Exercise description. Among the entries below, only the lines starting at the one with "Click the ForgotPasswordController@showLinkRequestForm" and ending at the one with "Click the Complete", both included, are to be printed exactly.

Collected data entries:
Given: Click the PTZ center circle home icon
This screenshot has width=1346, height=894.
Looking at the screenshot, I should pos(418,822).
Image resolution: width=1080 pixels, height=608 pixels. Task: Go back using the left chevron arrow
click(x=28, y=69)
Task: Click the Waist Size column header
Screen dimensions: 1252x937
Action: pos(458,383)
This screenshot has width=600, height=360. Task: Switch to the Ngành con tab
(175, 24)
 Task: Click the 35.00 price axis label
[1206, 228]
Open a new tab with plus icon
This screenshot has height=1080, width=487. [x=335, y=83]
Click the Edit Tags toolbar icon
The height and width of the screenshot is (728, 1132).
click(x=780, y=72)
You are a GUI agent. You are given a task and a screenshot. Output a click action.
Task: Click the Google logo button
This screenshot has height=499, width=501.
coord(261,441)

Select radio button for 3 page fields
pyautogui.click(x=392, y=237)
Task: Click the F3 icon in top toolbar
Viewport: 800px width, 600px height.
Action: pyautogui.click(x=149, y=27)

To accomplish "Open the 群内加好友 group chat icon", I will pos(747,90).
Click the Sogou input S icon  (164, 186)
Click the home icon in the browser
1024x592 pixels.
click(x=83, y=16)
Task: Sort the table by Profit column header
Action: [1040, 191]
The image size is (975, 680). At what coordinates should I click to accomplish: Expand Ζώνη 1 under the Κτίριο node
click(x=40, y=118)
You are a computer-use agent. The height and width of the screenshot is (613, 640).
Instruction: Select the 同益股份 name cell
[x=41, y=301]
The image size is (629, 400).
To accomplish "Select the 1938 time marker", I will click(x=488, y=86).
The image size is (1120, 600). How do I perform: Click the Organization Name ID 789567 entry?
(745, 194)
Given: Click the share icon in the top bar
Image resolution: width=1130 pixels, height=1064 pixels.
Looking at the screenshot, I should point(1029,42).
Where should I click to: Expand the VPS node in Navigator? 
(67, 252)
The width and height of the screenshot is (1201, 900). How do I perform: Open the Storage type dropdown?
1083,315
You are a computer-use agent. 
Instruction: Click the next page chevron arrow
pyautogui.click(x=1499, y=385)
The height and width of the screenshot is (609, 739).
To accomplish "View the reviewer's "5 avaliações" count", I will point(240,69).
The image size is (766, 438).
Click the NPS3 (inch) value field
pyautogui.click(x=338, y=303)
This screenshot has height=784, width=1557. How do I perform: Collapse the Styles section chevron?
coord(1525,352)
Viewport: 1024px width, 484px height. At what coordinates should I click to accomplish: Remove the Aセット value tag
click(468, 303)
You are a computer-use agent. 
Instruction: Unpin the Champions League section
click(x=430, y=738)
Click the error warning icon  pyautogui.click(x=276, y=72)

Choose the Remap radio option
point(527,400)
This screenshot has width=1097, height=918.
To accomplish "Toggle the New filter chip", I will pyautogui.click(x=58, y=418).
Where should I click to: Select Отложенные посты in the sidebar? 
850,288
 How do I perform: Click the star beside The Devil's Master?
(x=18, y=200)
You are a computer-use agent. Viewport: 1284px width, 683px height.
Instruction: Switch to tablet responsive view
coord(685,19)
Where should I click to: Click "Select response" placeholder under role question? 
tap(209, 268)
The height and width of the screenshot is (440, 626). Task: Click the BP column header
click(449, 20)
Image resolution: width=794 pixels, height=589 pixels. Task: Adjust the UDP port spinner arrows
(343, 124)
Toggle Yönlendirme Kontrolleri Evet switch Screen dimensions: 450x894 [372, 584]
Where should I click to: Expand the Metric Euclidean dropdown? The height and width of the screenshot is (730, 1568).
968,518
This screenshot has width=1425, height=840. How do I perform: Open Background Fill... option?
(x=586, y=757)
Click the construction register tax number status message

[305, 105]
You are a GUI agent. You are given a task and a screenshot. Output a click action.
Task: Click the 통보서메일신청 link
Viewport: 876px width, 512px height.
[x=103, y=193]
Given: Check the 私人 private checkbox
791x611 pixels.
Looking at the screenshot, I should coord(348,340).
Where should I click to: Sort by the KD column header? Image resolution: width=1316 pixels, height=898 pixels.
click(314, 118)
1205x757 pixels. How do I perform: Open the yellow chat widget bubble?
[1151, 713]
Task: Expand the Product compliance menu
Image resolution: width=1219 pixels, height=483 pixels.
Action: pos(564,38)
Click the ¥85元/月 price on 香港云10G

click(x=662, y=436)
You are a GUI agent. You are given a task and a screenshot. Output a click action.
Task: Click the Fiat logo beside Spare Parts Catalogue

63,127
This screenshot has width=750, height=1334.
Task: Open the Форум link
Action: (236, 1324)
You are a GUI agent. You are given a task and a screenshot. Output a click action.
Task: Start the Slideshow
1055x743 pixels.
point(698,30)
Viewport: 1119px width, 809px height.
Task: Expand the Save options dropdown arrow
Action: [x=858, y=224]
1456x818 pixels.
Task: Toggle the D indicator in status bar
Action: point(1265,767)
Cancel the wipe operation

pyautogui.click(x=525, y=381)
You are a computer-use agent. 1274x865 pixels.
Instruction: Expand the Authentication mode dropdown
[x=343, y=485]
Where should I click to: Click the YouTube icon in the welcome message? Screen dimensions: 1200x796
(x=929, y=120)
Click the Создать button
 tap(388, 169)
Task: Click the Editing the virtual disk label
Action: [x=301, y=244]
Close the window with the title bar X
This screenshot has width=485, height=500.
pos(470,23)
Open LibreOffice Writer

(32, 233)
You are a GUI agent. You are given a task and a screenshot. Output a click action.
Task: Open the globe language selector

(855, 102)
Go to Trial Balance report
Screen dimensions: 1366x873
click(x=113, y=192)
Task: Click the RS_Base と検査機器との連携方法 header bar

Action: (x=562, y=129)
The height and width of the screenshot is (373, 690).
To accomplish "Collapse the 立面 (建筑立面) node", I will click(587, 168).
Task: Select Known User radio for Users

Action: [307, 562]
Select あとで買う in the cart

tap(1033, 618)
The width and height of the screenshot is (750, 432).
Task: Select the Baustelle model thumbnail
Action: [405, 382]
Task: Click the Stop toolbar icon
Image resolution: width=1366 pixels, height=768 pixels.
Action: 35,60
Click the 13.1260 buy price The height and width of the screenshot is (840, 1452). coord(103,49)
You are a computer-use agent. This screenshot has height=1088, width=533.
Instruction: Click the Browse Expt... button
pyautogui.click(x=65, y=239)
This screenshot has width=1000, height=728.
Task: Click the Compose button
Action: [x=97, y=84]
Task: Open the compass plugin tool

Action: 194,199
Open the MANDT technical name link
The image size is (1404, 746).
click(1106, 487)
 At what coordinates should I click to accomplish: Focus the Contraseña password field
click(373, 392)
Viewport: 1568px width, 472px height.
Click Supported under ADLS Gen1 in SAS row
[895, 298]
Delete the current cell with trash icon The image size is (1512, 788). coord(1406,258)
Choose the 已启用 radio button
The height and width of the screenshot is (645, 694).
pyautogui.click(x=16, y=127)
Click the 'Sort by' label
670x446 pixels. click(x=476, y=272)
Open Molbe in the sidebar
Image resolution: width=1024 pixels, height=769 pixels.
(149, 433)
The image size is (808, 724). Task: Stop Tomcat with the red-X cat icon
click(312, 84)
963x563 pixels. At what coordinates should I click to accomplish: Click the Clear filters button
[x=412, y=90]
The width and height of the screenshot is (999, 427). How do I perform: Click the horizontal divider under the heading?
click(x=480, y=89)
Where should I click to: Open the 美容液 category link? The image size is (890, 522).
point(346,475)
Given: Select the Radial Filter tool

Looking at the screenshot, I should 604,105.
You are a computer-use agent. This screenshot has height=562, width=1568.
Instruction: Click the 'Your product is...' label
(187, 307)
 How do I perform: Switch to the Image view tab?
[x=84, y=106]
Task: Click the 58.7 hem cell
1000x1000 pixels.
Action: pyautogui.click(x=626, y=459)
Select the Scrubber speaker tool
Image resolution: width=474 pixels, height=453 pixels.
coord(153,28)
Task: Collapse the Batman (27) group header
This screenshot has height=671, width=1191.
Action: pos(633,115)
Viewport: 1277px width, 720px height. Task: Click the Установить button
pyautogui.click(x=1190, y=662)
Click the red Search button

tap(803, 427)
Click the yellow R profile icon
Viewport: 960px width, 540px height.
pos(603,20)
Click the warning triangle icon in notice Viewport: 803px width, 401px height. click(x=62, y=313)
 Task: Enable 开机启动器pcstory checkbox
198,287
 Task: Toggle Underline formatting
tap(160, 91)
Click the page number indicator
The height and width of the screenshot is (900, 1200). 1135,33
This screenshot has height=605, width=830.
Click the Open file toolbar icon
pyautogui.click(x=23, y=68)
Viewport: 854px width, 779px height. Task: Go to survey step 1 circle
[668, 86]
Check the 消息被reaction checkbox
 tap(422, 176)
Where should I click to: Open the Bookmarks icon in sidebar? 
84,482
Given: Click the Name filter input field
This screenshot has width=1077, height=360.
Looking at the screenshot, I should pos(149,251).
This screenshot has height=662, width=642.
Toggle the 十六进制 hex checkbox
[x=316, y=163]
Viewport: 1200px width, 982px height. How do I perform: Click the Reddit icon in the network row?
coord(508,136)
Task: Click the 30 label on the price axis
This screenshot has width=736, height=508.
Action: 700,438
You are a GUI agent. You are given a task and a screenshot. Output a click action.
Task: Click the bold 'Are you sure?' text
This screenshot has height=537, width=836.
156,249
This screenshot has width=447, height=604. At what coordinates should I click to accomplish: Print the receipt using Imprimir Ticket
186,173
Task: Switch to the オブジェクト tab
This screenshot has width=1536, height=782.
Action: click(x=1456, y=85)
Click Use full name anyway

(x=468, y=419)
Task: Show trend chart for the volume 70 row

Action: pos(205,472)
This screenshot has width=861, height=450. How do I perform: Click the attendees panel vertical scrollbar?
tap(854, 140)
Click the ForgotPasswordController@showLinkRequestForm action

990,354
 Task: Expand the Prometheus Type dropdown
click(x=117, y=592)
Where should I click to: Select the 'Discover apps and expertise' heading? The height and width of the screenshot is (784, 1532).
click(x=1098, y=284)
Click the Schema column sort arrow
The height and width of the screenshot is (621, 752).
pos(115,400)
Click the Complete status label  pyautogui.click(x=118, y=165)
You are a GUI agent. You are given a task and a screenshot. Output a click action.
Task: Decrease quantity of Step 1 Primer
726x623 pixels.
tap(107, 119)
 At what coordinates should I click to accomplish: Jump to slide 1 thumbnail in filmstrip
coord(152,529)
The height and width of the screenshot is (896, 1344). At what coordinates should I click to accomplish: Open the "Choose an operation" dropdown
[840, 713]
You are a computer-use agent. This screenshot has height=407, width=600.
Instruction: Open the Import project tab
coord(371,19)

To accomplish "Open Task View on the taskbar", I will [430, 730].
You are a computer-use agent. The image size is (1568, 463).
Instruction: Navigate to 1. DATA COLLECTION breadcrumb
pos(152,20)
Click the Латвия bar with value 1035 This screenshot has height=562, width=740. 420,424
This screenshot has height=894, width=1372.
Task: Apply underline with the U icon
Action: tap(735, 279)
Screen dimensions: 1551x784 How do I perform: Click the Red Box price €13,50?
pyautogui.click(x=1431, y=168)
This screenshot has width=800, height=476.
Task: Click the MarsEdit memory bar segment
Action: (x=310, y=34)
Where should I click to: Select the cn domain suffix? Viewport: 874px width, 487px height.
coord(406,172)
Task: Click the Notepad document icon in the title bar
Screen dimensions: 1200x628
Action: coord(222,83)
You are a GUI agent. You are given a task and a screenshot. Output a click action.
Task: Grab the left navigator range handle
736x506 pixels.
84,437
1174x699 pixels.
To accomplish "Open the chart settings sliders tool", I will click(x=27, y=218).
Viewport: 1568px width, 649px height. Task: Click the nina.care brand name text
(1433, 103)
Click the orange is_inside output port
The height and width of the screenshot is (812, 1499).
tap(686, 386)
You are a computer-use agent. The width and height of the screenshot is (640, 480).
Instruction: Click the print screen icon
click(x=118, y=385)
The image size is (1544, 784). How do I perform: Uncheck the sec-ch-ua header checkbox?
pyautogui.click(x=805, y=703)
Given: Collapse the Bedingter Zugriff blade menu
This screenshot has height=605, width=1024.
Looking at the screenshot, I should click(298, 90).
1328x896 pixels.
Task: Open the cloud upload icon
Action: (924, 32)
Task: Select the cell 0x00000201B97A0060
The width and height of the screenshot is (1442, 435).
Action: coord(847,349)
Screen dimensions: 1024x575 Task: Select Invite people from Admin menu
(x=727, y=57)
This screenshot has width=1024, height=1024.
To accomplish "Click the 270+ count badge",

Exercise result.
Click the ForgotPasswordController@showLinkRequestForm action

990,354
 Task: Expand the Prometheus Type dropdown
click(x=117, y=592)
Where should I click to: Select the 'Discover apps and expertise' heading? The height and width of the screenshot is (784, 1532).
click(x=1098, y=284)
Click the Schema column sort arrow
The height and width of the screenshot is (621, 752).
pos(115,400)
Click the Complete status label  pyautogui.click(x=118, y=165)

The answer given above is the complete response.